Work to complete: Each line from the one holding "Instruction: Choose Nematoda" to the last line below must be restated word for word, and no picture may be included.
★ ★ ★
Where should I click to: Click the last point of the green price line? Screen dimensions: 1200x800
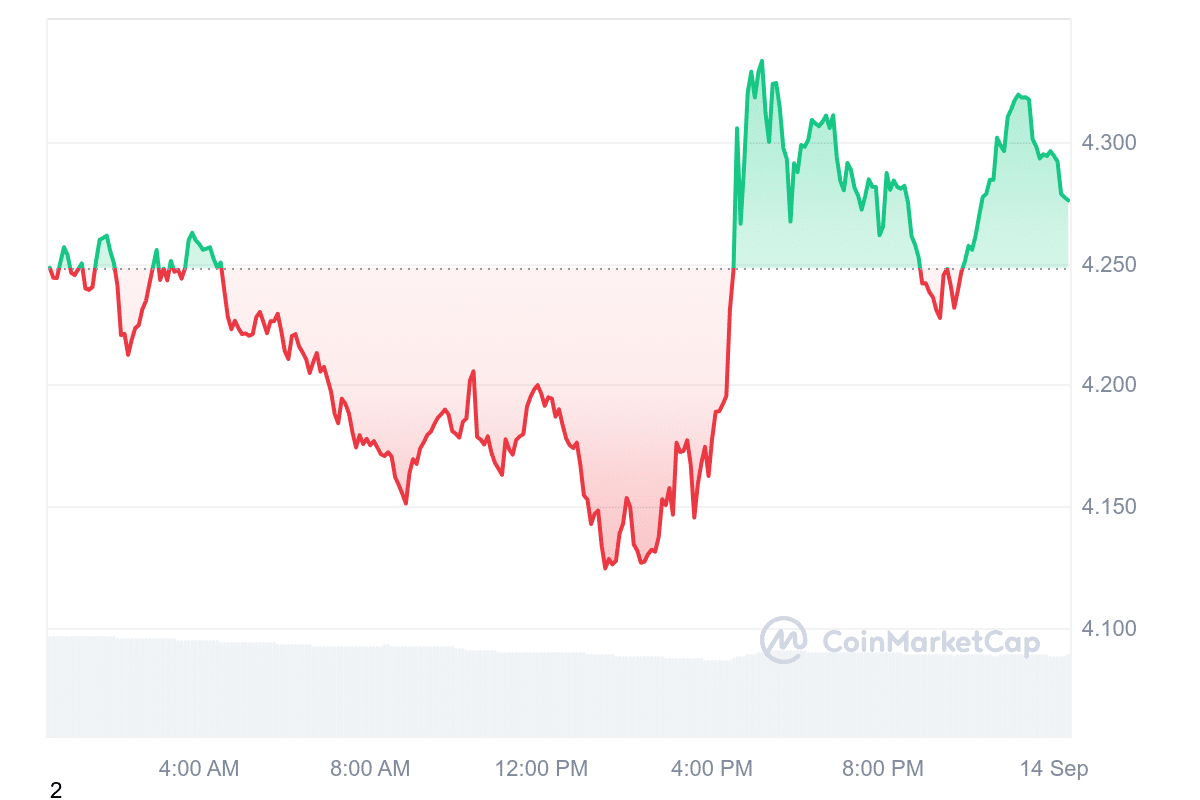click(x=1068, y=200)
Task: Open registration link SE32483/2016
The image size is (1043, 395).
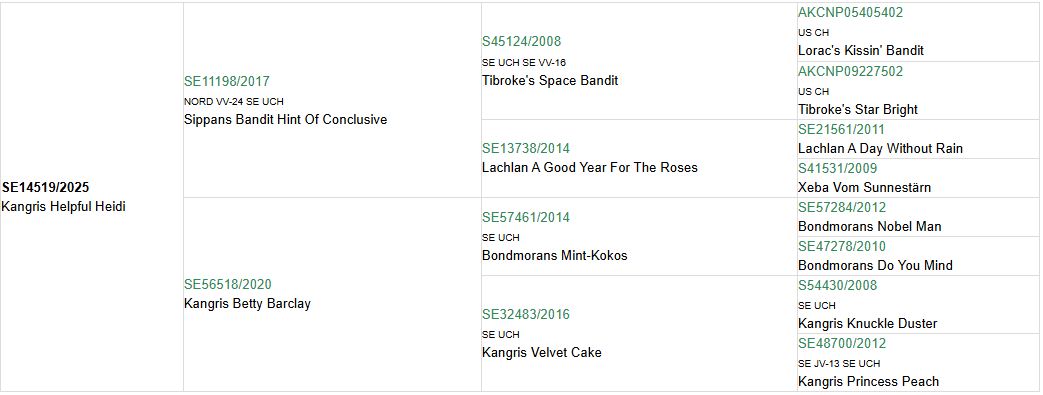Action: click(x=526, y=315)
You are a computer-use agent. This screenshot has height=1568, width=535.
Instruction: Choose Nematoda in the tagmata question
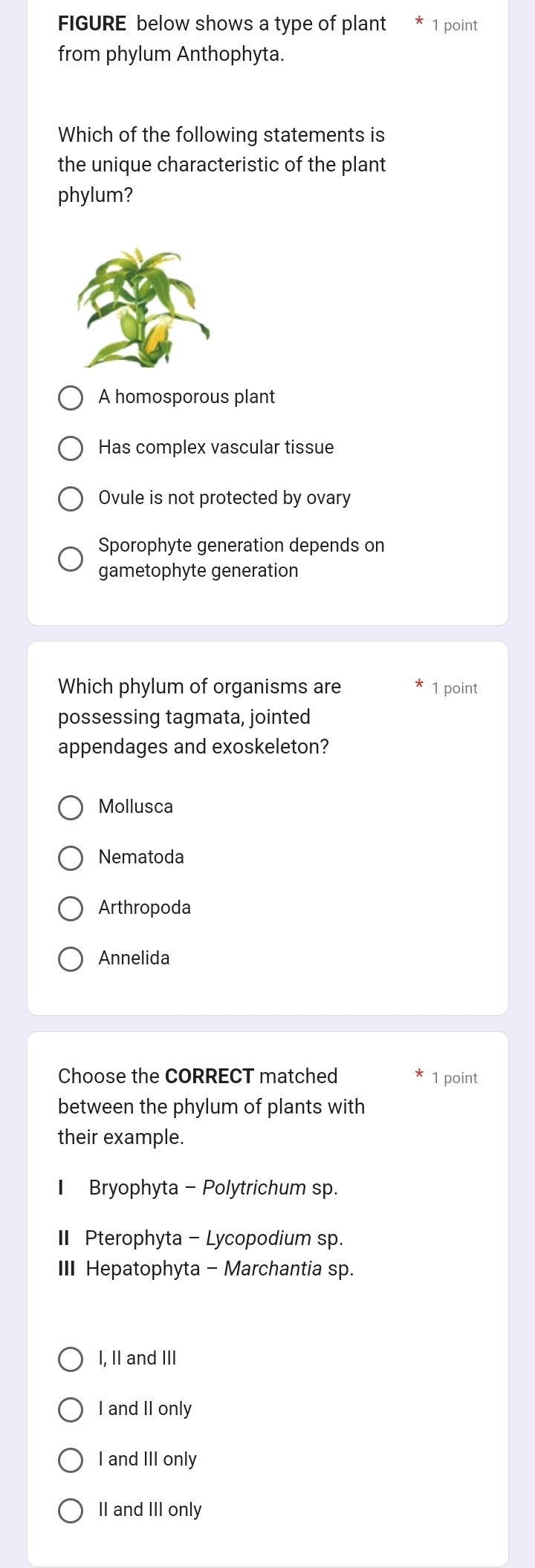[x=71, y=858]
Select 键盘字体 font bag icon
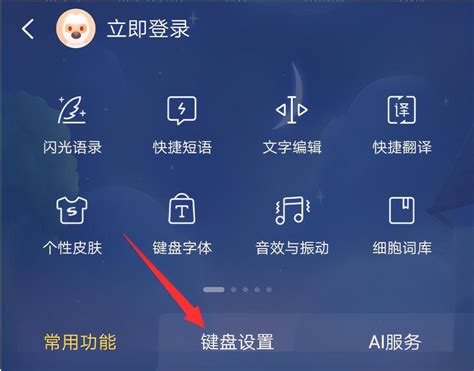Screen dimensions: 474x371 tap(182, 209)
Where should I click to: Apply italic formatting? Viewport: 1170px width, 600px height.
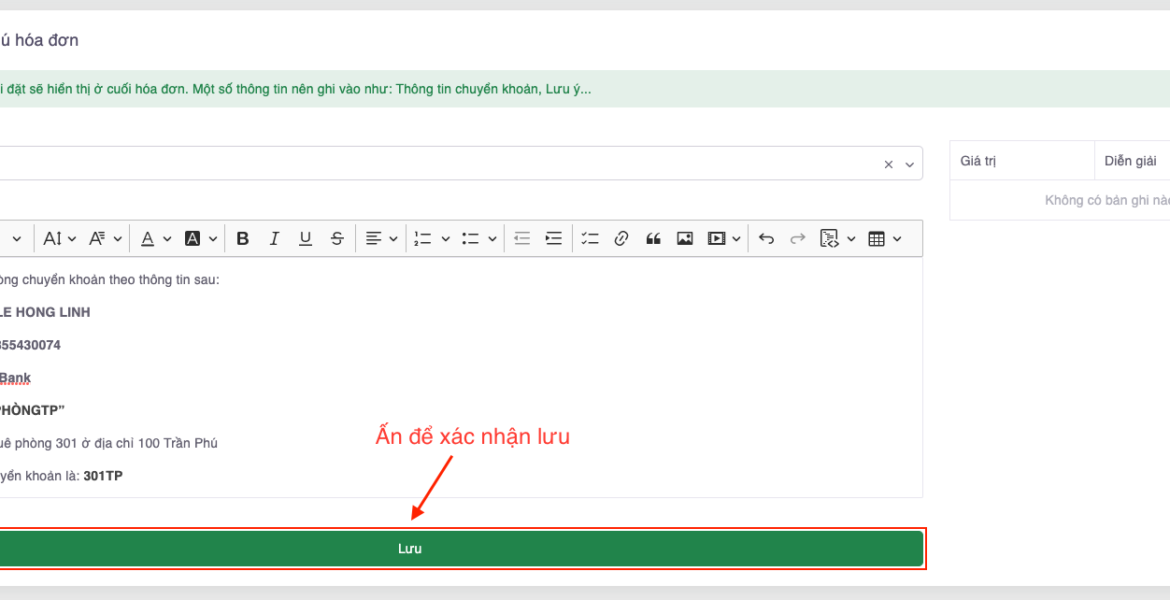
★ ★ ★
Answer box:
Instruction: Choose Nematoda in the tagmata question
[x=71, y=858]
Select 键盘字体 font bag icon
Screen dimensions: 474x371 tap(182, 209)
Where should I click to: Apply italic formatting? Viewport: 1170px width, 600px height.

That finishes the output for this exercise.